··· Brano da leggere

Non so se trovare meno convincente l’idea di
un Miloševic come prototipo di tribalismo (chi,
quel quadro di partito divenuto grande inventandosi
manager identitario?) o quella di un Eagleton come accademico
immune dalle vischiosità dell’accademia
(hanno anche costruito un tunnel, sotto la Manica, e
le compagnie low-cost atterrano anche a Manchester:
qualche germe di corporativismo sarà arrivato
anche là). Di sicuro, l’idea che le tesi
di Fish possano essere valutate sulla base delle loro
(presunte) ricadute politiche è un’idea…
di Fish: ogni tribù accademica è
costituita dalla condivisione di certi standard critici,
e quella cui appartiene Eagleton non sembra fare eccezione.

······

__Compito richiesto__:
Riporta per intero il brano qui sopra su Eagleton, Fish e le tribù accademiche, senza cambiare nulla.

··· Righe

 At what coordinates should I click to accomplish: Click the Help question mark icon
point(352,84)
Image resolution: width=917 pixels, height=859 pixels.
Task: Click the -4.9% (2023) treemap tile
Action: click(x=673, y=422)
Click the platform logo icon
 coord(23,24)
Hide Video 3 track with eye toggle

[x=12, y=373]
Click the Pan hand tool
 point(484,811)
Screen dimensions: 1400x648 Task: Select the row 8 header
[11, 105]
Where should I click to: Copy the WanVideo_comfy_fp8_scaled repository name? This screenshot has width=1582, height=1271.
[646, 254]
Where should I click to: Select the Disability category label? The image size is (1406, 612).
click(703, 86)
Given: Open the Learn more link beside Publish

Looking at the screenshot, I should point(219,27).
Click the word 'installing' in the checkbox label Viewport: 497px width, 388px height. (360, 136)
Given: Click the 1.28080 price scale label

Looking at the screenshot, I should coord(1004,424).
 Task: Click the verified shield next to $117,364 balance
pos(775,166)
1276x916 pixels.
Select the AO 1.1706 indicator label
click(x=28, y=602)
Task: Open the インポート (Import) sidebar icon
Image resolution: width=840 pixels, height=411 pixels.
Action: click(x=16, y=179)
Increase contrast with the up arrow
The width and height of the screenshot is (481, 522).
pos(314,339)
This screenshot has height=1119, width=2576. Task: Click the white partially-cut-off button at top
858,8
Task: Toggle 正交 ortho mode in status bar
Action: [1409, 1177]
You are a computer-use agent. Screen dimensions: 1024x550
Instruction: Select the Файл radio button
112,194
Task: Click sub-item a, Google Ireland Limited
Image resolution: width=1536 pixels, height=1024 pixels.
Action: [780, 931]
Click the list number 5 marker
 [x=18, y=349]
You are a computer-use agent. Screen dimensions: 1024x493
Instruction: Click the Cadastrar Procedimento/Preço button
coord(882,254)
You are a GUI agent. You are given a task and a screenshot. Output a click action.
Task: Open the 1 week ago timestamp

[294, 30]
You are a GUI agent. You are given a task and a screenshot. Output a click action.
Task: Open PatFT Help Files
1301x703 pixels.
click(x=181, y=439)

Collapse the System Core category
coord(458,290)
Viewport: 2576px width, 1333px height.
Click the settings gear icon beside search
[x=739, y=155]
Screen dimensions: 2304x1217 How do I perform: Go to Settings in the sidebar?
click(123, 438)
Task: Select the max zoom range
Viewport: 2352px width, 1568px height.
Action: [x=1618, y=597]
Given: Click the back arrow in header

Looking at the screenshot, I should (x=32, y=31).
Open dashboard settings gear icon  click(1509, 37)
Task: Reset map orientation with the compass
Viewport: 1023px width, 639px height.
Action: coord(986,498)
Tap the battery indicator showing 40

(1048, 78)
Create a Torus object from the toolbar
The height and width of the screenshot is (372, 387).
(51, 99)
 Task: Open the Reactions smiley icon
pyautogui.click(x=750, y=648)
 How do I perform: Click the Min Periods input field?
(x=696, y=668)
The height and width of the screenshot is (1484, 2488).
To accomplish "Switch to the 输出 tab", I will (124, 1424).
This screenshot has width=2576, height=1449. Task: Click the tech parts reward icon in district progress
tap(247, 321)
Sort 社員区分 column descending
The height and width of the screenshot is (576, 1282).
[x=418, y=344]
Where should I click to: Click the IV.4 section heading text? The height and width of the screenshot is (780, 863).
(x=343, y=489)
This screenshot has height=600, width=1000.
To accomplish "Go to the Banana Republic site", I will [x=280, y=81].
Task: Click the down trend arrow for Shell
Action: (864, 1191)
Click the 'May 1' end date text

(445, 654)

······

__Risposta al compito__:
Non so se trovare meno convincente l’idea di
un Miloševic come prototipo di tribalismo (chi,
quel quadro di partito divenuto grande inventandosi
manager identitario?) o quella di un Eagleton come accademico
immune dalle vischiosità dell’accademia
(hanno anche costruito un tunnel, sotto la Manica, e
le compagnie low-cost atterrano anche a Manchester:
qualche germe di corporativismo sarà arrivato
anche là). Di sicuro, l’idea che le tesi
di Fish possano essere valutate sulla base delle loro
(presunte) ricadute politiche è un’idea…
di Fish: ogni tribù accademica è
costituita dalla condivisione di certi standard critici,
e quella cui appartiene Eagleton non sembra fare eccezione.